Latest Post

Sidang kasus dugaan mafia tanah dengan terdakwa mantan Presdir Jakarta Royale Golf Club, Muljono Tedjokusumo di Pengadilan Negeri Jakarta Barat Rabu (27/2).


JAKARTA,SANCA NEWS.COM - Jaksa Penuntut Umum (JPU) bersikukuh meyakini mantan Presiden Direktur Jakarta Royale Golf Club, Muljono Tedjokusumo telah memalsukan surat dan menempatkan keterangan palsu pada akta autentik tanah di kawasan Kebon Jeruk, Jakarta Barat. 

Hal ini dilakukan Muljono dengan menggunakan fotokopi akta jual beli untuk membuat surat kehilangan agar dapat mengajukan sertifikat tanah ke Badan Pertanahan Nasional (BPN).

Hal ini dikatakan JPU pengganti, Atta saat membacakan replik dalam sidang lanjutan perkara dugaan mafia tanah atau pemalsuan surat tanah Pengadilan Negeri Jakarta Barat (PN Jakbar), Rabu (10/4).


“Dia menggunakan fotokopi akta jual beli yang ditandatangani Camat Kebon Jeruk tahun 1987. Fotokopi itu kemudian ia buat untuk membuat surat kehilangan di Polres Jakarta Barat sebelum akhirnya mengajukan sertifikat tanah di BPN (Badan Pertanahan Nasional),” kata Atta.

Sebelumnya, JPU menuntut Muljono untuk dihukum satu tahun pidana penjara. Jaksa meyakini, Muljono bersalah telah memalsukan surat dan menempatkan keterangan palsu pada akta autentik tanah di kawasan Kebon Jeruk, Jakarta Barat.

Meski memiliki girik, Muljono tidak menggunakan girik itu untuk pembuatan sertifikat. Mengenai girik itu, Atta menyebut BPN telah menyatakan bahwa girik milik Muljono yang dijadikan bukti dalam persidangan memiliki tempat yang berbeda. Girik tersebut bukan berada di kawasan Kedoya Utara, Kebon Jeruk seperti yang disebut Muljono melainkan di Kembangan.

“Jadi bisa dipastikan terdakwa memiliki niat atau mens rea. Buktinya dia sengaja menggunakan fotokopi bukan melalui girik untuk ajuan sertifikat,” kata Atta sembari mengatakan girik milik Muljono dianggap tidak relevan.

Jaksa juga membantah pembelaan kuasa hukum Muljono yang menyebut tidak ada kerugian dalam perkara ini. Dikatakan Jaksa, Muljono dilaporkan ke polisi oleh Ahli Waris sah yang merasa dirugikan atas tindakan Muljono menggelapkan dokumen. Untuk itu, Jaksa tetap pada tuntutan dan keyakinan bahwa terdakwa melakukan tindak pidana sebagaimana yang dimaksud dalam dakwaan.

### [Persyaratan]
Ambil dari berita di atas tentang sidang dugaan mafia tanah bagian yang dibuka dengan kata-kata berisi "Hal ini dilakukan" dan ditutup dengan "Jakbar), Rabu (10/4).", lalu salin persis tanpa perubahan.

### [Bahan Terkumpul]
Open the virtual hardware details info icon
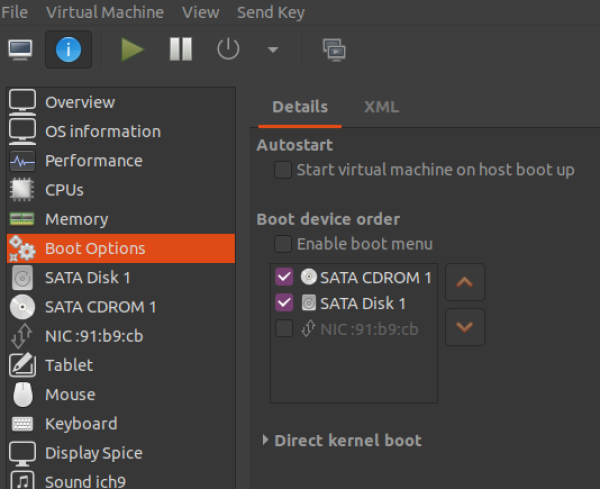 pos(68,49)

### [Hasil Akhir]
Hal ini dilakukan Muljono dengan menggunakan fotokopi akta jual beli untuk membuat surat kehilangan agar dapat mengajukan sertifikat tanah ke Badan Pertanahan Nasional (BPN).

Hal ini dikatakan JPU pengganti, Atta saat membacakan replik dalam sidang lanjutan perkara dugaan mafia tanah atau pemalsuan surat tanah Pengadilan Negeri Jakarta Barat (PN Jakbar), Rabu (10/4).